Context
A 15-container private AI platform produces a lot of telemetry, Claude Code subscription usage, GPU pressure on the inference container, queue depth on the content pipelines, build status across the in-house projects, certificate expiry dates, network reachability across the two Proxmox nodes. Most of it sits in journalctl logs nobody reads.
The dashboard is what gets opened first thing in the morning. It exists so that the answer to “is anything broken?” is a glance instead of an SSH session.
Brief
- Single page, single screen, no scroll on a 1080p monitor.
- Sub-200ms data refresh, nothing async, nothing waiting on a slow API.
- Live Claude Code usage tracking (read from the local CLI cache).
- Per-container health (CPU, memory, last restart).
- Project queue plans (current pipeline state across FB-Media + ContentForge).
- Auth, single user (me), Basic Auth bcrypt was correct for the threat model.
- Hosted on the platform itself, not a SaaS, the dashboard cannot depend on the thing it monitors.
Architecture
Vite + React frontend. Fastify backend on Node, SQLite for the small bit of state (alert thresholds, snoozed warnings). PM2 keeps the Node process alive across reboots; runs in CT 208 on the services-tier Proxmox node.
The cleverest piece is the Gaming PC sidecar. The Claude Code CLI’s usage data lives on a Windows WSL2 host that the LXC containers can’t see directly. A small Node sidecar (claude-sidecar systemd service, port 11436) on the Gaming PC reads the local CLI cache + serves a JSON endpoint over the LAN. The dashboard polls it every 5 seconds.
A Windows portproxy bridges the LAN port to the WSL2 internal address, the workaround took an afternoon to land but means the dashboard sees real Claude usage in real time, not a guess based on log scraping.
Outcomes
- 15 LXC containers monitored across two Proxmox nodes.

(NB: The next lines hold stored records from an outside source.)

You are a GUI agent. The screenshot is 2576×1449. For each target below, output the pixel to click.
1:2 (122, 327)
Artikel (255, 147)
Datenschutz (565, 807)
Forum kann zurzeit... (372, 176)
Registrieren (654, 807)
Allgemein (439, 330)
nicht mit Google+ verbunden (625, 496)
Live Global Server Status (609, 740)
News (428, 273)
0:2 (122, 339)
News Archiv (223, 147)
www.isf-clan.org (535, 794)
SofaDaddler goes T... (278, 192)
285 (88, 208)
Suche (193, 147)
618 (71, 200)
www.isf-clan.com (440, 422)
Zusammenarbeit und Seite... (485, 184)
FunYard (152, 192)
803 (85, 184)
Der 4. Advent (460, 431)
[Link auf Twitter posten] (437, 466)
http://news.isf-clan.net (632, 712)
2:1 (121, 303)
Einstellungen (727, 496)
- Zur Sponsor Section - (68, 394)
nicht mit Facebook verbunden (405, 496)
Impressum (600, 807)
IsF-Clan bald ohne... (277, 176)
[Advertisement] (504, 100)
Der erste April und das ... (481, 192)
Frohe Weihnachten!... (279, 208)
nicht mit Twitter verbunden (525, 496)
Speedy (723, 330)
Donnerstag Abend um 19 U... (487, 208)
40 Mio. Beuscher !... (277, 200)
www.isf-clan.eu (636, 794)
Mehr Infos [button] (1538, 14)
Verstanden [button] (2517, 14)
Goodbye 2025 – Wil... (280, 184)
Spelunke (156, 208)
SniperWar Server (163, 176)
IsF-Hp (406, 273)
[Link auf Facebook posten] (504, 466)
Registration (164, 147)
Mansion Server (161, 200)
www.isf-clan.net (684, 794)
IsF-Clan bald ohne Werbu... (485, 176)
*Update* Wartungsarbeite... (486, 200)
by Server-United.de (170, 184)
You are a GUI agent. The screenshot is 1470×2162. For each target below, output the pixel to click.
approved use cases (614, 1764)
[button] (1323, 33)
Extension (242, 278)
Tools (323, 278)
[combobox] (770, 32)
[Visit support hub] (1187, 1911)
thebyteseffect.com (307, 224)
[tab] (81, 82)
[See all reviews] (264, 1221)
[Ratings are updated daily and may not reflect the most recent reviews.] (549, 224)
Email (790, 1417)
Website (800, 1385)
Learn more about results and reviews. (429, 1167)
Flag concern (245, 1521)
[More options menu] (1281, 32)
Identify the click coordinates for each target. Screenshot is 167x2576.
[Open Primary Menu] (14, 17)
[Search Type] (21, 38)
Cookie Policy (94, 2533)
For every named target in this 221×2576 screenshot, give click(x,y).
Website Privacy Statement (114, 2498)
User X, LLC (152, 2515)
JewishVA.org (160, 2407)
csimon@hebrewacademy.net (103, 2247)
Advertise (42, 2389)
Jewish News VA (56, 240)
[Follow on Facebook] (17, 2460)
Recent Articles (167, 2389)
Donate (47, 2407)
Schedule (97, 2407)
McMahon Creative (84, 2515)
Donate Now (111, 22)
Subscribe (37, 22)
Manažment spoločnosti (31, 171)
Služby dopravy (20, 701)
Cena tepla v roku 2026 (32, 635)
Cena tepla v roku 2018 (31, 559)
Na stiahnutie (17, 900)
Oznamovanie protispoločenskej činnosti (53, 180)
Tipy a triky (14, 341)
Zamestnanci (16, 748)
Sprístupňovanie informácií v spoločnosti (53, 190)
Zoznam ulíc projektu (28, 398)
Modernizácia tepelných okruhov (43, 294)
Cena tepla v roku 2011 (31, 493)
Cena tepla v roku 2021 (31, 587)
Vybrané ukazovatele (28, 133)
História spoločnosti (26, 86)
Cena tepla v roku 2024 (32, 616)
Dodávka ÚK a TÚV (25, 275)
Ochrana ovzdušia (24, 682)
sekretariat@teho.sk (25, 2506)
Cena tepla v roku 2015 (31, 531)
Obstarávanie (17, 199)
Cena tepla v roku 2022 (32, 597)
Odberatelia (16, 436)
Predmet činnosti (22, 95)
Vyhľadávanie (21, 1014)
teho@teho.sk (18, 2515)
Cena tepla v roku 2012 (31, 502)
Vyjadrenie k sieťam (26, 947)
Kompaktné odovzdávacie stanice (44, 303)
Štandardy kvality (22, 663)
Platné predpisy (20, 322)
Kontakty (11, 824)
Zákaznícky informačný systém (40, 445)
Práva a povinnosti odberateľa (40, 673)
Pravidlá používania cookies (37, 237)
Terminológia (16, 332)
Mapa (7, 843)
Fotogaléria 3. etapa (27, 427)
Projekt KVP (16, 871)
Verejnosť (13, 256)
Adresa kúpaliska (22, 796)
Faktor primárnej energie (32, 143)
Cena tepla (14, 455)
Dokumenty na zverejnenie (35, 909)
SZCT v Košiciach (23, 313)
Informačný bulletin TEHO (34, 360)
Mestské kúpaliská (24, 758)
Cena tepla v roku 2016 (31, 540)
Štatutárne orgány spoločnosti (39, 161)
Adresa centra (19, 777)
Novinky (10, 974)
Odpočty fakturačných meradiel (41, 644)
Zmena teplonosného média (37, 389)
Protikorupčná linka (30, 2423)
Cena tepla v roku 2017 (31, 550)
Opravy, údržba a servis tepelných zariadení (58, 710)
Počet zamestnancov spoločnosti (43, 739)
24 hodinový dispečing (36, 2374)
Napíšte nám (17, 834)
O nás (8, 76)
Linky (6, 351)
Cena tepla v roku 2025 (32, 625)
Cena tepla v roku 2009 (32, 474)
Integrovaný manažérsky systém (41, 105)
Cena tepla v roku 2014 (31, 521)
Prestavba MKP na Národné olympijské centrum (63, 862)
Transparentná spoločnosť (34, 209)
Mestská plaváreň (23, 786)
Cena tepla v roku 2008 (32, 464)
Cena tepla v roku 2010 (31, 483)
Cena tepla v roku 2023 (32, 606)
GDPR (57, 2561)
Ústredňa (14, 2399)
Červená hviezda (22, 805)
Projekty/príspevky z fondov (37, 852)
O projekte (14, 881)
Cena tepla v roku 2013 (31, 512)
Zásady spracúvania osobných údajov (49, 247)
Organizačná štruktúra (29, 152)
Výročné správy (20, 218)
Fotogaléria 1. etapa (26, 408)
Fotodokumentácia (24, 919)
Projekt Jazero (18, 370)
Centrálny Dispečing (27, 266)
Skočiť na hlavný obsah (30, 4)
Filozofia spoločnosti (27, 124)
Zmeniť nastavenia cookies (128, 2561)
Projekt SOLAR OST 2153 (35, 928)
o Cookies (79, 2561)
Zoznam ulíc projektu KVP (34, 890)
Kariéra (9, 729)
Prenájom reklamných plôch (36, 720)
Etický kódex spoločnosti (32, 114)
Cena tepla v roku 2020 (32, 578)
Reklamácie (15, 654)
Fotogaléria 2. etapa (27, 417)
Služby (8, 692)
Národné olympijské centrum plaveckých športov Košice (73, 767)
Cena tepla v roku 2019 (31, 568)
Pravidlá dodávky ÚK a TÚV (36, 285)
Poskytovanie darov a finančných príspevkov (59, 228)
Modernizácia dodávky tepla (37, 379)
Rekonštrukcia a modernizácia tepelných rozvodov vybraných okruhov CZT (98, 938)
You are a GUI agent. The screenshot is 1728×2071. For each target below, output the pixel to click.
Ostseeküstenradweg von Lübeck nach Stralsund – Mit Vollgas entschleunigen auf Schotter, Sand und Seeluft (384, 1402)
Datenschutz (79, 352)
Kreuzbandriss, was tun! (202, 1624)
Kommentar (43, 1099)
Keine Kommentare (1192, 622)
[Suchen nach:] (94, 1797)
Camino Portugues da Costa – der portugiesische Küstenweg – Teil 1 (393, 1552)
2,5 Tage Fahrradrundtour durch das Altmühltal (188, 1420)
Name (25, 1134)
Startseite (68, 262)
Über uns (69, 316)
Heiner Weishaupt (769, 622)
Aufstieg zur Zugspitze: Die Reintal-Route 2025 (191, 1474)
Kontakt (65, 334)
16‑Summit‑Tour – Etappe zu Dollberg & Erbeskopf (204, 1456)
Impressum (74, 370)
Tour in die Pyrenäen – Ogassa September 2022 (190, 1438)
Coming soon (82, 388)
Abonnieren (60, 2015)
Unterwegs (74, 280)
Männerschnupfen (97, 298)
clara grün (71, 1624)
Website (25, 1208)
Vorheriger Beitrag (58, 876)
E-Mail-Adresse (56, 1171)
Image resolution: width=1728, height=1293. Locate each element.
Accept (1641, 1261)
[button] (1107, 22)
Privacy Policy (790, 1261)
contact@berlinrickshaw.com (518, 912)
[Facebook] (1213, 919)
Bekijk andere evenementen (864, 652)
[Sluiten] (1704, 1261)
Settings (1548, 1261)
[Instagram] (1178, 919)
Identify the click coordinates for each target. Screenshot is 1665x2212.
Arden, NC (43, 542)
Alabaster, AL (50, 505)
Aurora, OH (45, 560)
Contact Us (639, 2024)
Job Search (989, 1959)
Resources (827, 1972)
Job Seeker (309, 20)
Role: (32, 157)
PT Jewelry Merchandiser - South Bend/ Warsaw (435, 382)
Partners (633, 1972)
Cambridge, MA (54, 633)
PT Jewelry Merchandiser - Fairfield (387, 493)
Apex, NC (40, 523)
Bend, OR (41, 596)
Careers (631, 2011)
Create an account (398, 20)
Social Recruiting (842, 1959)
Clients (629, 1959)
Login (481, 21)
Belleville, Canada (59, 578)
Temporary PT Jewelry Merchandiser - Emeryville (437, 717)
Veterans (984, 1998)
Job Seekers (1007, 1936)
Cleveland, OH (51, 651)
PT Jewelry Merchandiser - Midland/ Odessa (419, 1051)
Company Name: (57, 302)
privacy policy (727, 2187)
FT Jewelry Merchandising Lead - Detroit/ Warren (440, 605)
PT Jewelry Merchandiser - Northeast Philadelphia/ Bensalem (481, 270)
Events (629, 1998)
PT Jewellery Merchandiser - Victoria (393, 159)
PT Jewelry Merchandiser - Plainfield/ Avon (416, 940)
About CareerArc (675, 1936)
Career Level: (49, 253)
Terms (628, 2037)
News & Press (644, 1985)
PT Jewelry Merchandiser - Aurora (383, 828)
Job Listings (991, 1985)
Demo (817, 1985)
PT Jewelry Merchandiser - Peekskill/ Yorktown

- Sub-200ms refresh for the live cards (Claude usage, GPU, queue depth).
- Single-screen layout, everything visible at 1080p without scrolling.
- Zero downtime since launch, the dashboard ran through every kernel-upgrade reboot cycle.
- Operator overhead, the morning check-in went from 5 minutes of
pct list+nvidia-smi+journalctlto a 10-second glance.
Screens
[FILL: replace with screenshots of the live dashboard, main screen + Claude usage card + GPU pressure card + queue plans card. Anonymize any container hostnames if needed.]
What’s next
Two items on the next-iteration list:
- Push the WSL2 sidecar logic into a proper service account on the Gaming PC instead of running it under the developer login. The SSH chain that grants the dashboard read access to the CLI cache is currently a single point of failure if the developer login expires.
- Per-container alert rules, current alerting is threshold-only (CPU > 90%, memory > 95%). A small rules engine (e.g. Prometheus AlertManager-lite) would let me tag noisy alerts as snoozed without losing the underlying signal.